Les actions de l’APEE vont de la réfection ou la construction de salles de classe, à l’achat de tables-bancs en passant par la prise en charge financière des enseignants en cours d’intégration (ECI). Autant dire que l’implication des parents dans l’éducation de leurs enfants est grande.
La responsabilité de l’échec revient bien entendu à l’élève, mais celui-ci n’est que le dernier maillon d’une longue chaîne qui commence dans les ministères en charge de l’éducation, continue dans les établissements scolaires et se termine dans les domiciles.
Pourtant, on s’étonne encore de voir des établissements scolaires où certains enfants prennent les cours assis à même le sol, faute de tables-bancs. On s’étonne encore de voir des établissements avec des classes de 120 élèves et plus. On s’étonne de voir des établissements sans enseignants, sans craie, sans bibliothèque, avec des tableaux illisibles, etc.
Même si ces problèmes peuvent être réglés par le ministère (dont le laxisme n’est plus à démontrer) ou par l’administration de l’école (dont les chefs n’ont généralement qu’une seule mission : se remplir les poches), les parents à travers l’APEE, doivent proposer des solutions à leur niveau (car au final, ce sont leurs enfants qui ressortent abrutis de ces écoles qui déforment plus qu’elles ne forment). En acceptant que leurs enfants reçoivent une éducation au rabais, les parents ne se rendent-ils pas complices de leur échec autant à l’école que dans la vie ?
Exiger la qualité
Un examen se prépare en début d’année. Si l’année scolaire se déroule mal pour une raison ou une autre (mauvais tableau, insuffisance de bancs ou de matériel didactique, rareté ou incompétence des enseignants, etc.), il est clair que les résultats des examens seront également mauvais.
Délibérer à 7 ou à 8/20 « profite » certainement aux ministères et aux organes en charge de l’organisation des examens officiels qui affichent des pourcentages de réussite pompeux, mais les parents, eux, ne doivent-ils pas exiger la qualité pour leurs enfants ?
Mais le plus choquant, c’est de voir des parents jubiler en apprenant que leurs enfants ont eu leur examen avec 07/20 de moyenne. Pourquoi aucune APEE ne s’est jamais levée pour dénoncer ces notes ? Les parents, au Cameroun sont-ils heureux d’avoir des enfants diplômés mais incapables de former une phrase qui contienne moins de 5 fautes ?
Délibérer à 7 ou à 8/20 « profite » certainement aux ministères et aux organes en charge de l’organisation des examens officiels qui affichent des pourcentages de réussite pompeux, mais les parents, eux, ne doivent-ils pas exiger la qualité pour leurs enfants ?
Photo: ledakarois.net
Enseignant camerounais et blogueur sur la plateforme Mondoblog initiée par l’Atelier des médias de RFI, Fotso Fonkam s’intéresse aux questions d’éducation, sujet sur lequel portent principalement ses billets publiés sur son blog et d’autres plateformes.

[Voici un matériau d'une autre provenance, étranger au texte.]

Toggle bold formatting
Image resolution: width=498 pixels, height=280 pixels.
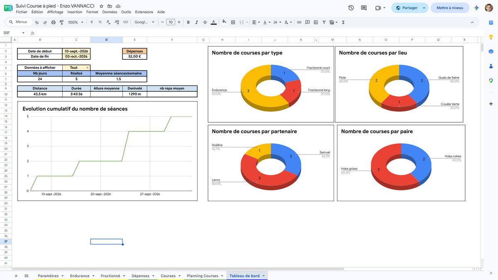click(x=188, y=22)
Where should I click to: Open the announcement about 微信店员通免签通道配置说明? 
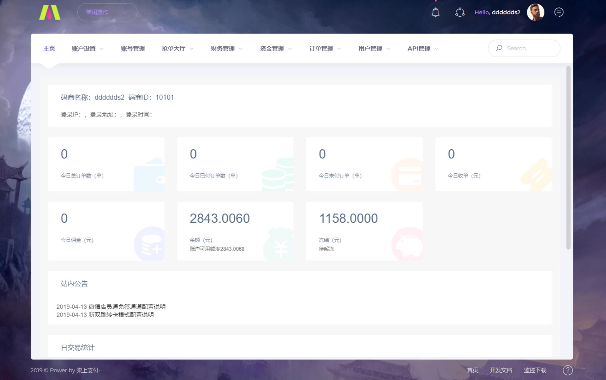point(111,307)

1 Commentaire. En écrire un nouveau
Je suis d’accord à 360° avec l’auteur de cet article au combien saisissant de la réalité qui prévaut dans le secteur de l’éducation en Afrique de manière générale et en Afrique de l’Ouest en particulier.
L’éducation est un système. Comme tout autre système, elle est donc constitué de rouages, c’est à dire d’un ensemble de ressources qui convergent et concourrent à l’atteinte de ses objectifs. Ainsi, l’on ne saurait imputer la responsabilité qu’à l’Etat ou aux enseignants pour ce qui est de la situation non-réluisante dans le secteur de l’éducation. Chaque acteur (l’Etat, la société dans son ensemble, les enseignants mais fondamentalement les familles) a un rôle très déterminant à jouer dans la préparation psychologique et l’épanouissement intellectuel de l’élève. Autrement dit, l’éducation c’est l’affaire de tous.
Amicalement.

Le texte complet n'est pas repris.